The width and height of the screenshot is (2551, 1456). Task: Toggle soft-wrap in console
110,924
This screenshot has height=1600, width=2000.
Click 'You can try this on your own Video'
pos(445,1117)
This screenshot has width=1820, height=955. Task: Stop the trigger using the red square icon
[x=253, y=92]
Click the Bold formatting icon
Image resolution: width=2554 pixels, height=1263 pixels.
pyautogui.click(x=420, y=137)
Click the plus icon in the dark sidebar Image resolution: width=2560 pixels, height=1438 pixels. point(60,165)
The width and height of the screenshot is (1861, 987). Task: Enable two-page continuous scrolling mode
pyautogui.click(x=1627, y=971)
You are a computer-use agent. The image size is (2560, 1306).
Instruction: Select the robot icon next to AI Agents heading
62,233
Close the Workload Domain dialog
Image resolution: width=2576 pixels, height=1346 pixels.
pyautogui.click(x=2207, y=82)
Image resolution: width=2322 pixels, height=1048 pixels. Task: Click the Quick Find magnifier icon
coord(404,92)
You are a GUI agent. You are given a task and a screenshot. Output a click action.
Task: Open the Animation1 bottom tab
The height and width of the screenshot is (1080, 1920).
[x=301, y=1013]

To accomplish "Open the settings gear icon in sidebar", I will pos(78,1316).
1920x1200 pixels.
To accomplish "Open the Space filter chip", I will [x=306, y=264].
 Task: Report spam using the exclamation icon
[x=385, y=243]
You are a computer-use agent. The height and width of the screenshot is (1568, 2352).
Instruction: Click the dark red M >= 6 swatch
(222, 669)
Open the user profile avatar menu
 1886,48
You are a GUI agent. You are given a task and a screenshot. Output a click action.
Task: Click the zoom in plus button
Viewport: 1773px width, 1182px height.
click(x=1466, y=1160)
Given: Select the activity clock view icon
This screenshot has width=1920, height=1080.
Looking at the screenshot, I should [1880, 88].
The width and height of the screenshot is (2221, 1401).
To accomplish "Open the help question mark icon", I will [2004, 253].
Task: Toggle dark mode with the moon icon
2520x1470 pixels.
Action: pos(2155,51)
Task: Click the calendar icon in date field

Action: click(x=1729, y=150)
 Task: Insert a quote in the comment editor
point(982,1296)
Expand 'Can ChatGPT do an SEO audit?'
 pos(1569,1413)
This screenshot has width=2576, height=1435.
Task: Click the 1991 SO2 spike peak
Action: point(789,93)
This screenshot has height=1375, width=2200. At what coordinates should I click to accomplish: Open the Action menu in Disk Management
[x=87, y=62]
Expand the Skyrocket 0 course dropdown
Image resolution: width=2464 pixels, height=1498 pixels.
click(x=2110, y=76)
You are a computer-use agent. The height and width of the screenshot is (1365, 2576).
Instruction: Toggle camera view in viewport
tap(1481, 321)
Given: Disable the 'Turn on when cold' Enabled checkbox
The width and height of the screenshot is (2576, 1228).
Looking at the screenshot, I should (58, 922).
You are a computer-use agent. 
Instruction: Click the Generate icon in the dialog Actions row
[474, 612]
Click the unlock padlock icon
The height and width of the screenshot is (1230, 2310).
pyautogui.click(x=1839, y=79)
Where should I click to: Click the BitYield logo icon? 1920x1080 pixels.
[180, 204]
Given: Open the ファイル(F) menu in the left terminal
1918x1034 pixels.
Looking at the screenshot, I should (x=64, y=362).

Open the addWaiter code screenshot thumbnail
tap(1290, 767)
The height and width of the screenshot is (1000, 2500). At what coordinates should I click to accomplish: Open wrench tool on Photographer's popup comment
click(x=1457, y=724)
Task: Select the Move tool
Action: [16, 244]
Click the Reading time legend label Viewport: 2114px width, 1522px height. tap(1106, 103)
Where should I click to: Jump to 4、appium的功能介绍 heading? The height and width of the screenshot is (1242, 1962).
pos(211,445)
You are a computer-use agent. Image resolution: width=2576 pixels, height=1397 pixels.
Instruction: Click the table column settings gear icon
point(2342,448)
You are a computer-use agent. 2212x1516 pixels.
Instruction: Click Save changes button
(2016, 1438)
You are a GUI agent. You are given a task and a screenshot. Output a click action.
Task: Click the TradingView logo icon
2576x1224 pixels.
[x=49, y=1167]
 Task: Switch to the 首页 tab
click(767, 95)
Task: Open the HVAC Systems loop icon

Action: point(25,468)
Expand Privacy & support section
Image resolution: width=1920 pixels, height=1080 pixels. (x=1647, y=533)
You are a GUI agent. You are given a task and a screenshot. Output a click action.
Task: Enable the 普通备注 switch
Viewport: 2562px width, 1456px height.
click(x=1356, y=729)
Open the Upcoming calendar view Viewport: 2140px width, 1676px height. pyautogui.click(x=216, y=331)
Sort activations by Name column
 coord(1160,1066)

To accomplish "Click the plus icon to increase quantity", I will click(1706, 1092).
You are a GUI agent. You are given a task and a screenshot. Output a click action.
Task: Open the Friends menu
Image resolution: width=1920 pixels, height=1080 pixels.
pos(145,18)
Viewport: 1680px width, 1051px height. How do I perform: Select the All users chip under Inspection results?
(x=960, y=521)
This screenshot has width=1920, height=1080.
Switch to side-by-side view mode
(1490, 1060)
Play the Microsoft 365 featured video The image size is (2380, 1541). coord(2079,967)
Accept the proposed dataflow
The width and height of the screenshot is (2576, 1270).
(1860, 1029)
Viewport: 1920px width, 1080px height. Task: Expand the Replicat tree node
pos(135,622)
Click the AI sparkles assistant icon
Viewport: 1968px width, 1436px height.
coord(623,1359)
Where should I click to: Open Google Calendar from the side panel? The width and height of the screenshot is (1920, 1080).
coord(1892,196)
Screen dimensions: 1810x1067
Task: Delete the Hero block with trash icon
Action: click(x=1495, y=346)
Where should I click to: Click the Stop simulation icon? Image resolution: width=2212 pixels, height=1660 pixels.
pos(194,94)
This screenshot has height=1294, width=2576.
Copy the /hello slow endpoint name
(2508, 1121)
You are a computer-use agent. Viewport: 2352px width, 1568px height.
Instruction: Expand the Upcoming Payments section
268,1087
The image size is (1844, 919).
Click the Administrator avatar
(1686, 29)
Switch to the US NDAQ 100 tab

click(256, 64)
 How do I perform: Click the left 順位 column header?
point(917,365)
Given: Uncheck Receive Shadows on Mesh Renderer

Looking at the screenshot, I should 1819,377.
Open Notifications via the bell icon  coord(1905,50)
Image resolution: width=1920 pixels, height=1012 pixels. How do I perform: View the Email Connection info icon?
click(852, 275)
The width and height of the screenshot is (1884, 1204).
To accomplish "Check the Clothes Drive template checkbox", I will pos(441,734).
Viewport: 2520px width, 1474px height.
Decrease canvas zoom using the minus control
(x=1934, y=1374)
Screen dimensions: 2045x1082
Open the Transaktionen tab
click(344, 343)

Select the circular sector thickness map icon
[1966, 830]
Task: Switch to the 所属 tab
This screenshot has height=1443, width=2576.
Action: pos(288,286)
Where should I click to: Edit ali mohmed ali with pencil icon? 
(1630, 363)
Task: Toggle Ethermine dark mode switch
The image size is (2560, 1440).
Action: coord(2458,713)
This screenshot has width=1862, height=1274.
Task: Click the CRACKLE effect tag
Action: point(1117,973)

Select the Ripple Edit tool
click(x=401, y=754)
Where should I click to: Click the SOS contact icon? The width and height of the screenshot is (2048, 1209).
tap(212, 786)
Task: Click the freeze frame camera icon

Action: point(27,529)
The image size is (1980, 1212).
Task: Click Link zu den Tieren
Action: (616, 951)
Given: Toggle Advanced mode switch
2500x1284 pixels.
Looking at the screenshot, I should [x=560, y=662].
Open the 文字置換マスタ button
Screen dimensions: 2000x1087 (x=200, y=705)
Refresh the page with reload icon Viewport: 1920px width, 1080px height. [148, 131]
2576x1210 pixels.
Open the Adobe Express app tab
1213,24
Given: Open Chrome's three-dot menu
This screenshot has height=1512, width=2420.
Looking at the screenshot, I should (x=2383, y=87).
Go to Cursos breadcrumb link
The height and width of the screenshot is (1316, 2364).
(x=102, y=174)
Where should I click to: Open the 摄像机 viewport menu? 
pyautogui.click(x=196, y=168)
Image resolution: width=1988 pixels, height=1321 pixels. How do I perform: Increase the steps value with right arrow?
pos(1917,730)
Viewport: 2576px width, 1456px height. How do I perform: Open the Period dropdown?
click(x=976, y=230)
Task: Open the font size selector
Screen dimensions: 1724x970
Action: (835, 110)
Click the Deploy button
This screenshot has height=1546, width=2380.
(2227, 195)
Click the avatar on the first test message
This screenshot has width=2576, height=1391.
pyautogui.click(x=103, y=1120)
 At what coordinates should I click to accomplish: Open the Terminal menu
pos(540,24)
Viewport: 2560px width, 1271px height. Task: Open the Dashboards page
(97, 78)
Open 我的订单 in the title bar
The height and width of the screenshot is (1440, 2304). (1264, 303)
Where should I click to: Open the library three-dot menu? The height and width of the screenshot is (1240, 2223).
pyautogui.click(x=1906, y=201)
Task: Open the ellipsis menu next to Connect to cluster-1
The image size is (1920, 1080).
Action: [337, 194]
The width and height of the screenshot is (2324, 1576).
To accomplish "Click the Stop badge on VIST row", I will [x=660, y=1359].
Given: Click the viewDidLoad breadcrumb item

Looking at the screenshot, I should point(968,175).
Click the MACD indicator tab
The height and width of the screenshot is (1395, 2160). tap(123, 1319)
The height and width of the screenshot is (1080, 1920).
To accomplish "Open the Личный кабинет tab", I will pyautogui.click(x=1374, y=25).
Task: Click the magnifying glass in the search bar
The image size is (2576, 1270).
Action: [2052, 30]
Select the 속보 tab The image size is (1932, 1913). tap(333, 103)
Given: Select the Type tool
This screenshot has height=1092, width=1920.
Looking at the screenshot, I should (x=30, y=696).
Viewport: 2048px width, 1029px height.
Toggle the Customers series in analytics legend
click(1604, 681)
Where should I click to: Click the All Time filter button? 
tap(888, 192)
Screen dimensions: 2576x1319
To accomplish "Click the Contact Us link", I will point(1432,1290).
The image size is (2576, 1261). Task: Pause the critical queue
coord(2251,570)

AIM OF THE EXERCISE: Determine the number of lines in the listing above containing the word "plus"; respond with that figure only.

ANSWER SECTION: 3